Aan de Voorzitter van de Tweede Kamer der Staten-Generaal
Den Haag, 16 januari 2013
Het afgelopen jaar is Nederland door de Anti-Corruptie Werkgroep van de Organisatie
voor Economische Samenwerking en Ontwikkeling (OESO) geëvalueerd op zijn implementatie
en handhaving van het OESO-Verdrag tegen omkoping van buitenlandse ambtenaren bij
internationale handelstransacties. Dit verdrag heeft tot doel ontwikkeling te stimuleren
en armoede te bestrijden door eerlijke, internationale handel («level playing field»)

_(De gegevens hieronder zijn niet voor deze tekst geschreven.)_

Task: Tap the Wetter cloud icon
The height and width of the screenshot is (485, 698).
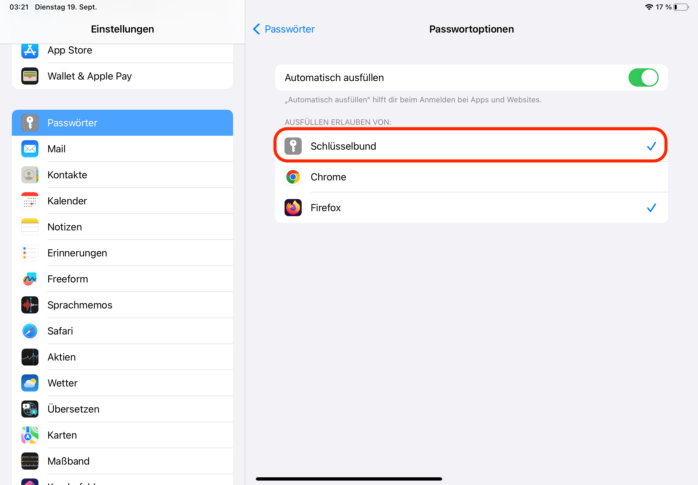Action: (x=30, y=383)
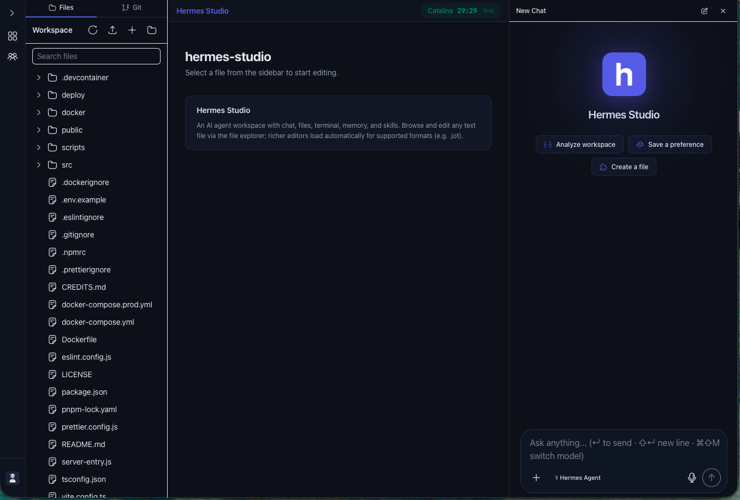The height and width of the screenshot is (500, 740).
Task: Click the plus attachment icon in chat box
Action: pos(536,477)
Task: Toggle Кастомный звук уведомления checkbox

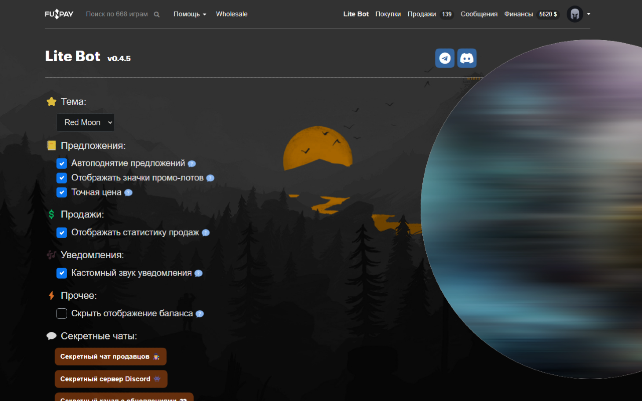Action: pyautogui.click(x=62, y=273)
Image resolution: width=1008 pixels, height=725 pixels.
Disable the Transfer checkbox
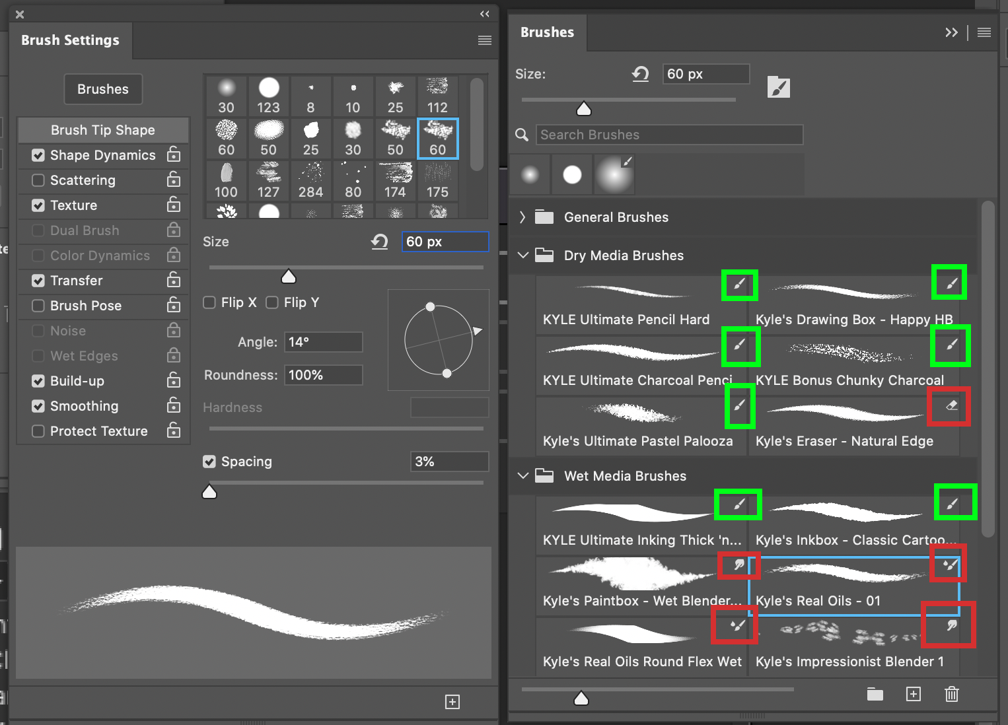(x=38, y=281)
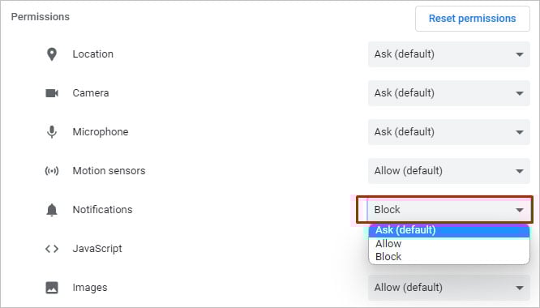Click the Location pin icon

[52, 54]
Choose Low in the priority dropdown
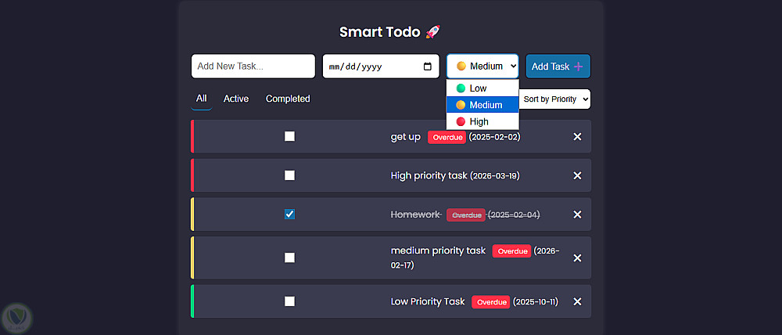782x335 pixels. click(478, 88)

te creëren. Op 8 januari jl. heeft de OESO het evaluatierapport, inclusief persverklaring,
op haar website (www.oecd.org/daf/nocorruption) gepubliceerd. Deze Kamerbrief stelt uw Kamer, gelet op een aankomende beleidsreactie
later dit jaar, kort op de hoogte van de uitkomsten en aanbevelingen, en het vervolgtraject.
De (Engelstalige) samenvatting van het rapport is als bijlage aan deze brief toegevoegd.1
In de voorgaande twee evaluaties was de OESO Anti-Corruptie Werkgroep tevreden met
de wijze waarop Nederland uitvoering had gegeven aan genoemd OESO-Verdrag tegen omkoping.
Daarbij richtte de eerste evaluatie zich op wetgeving, gevolgd door de tweede evaluatie
die zich meer richtte op de implementatie van diezelfde wetgeving. De derde evaluatie,
welke heeft geleid tot het voorliggende rapport, richtte zich met name op de praktijk.
Met andere woorden, de resultaten van wetgeving en organisatie: de handhaving van
de strafbaarstelling. Het thans voorliggende rapport spreekt zich positief uit over
onder meer de sterke expertise in ontneming van onrechtmatig verkregen winsten, de
database om internationale rechtshulpverzoeken effectief te faciliteren en de voorlichtingsactiviteiten
binnen zowel het eigen ambtelijk apparaat inclusief ambassades als bij het Nederlandse
bedrijfsleven.
De kritiek daarentegen richt zich met name op de te beperkte resultaten op het gebied
van gerechtelijke onderzoeken en vervolgingen van bedrijven en personen die buitenlandse
ambtenaren omgekocht zouden kunnen hebben. In het bijzonder worden de mogelijkheid
en proactiviteit van Nederland in het starten van gerechtelijke procedures tegen bedrijven
die officieel gevestigd zijn in Nederland, maar hun activiteiten geheel buiten Nederland
uitvoeren, in twijfel getrokken. De OESO stelt voorts dat de huidige sancties tegen
zowel burgers als bedrijven niet afdoende effectief en ontmoedigend zijn. Zij hoopt
daarom dat de conceptwetgeving ter versterking van de bestrijding van financieel-economische
criminaliteit snel wordt aangenomen en in werking treedt. Dit zou onder meer leiden
tot verhoging van de sancties tot, voor bedrijven, maximaal tien procent van de jaaromzet.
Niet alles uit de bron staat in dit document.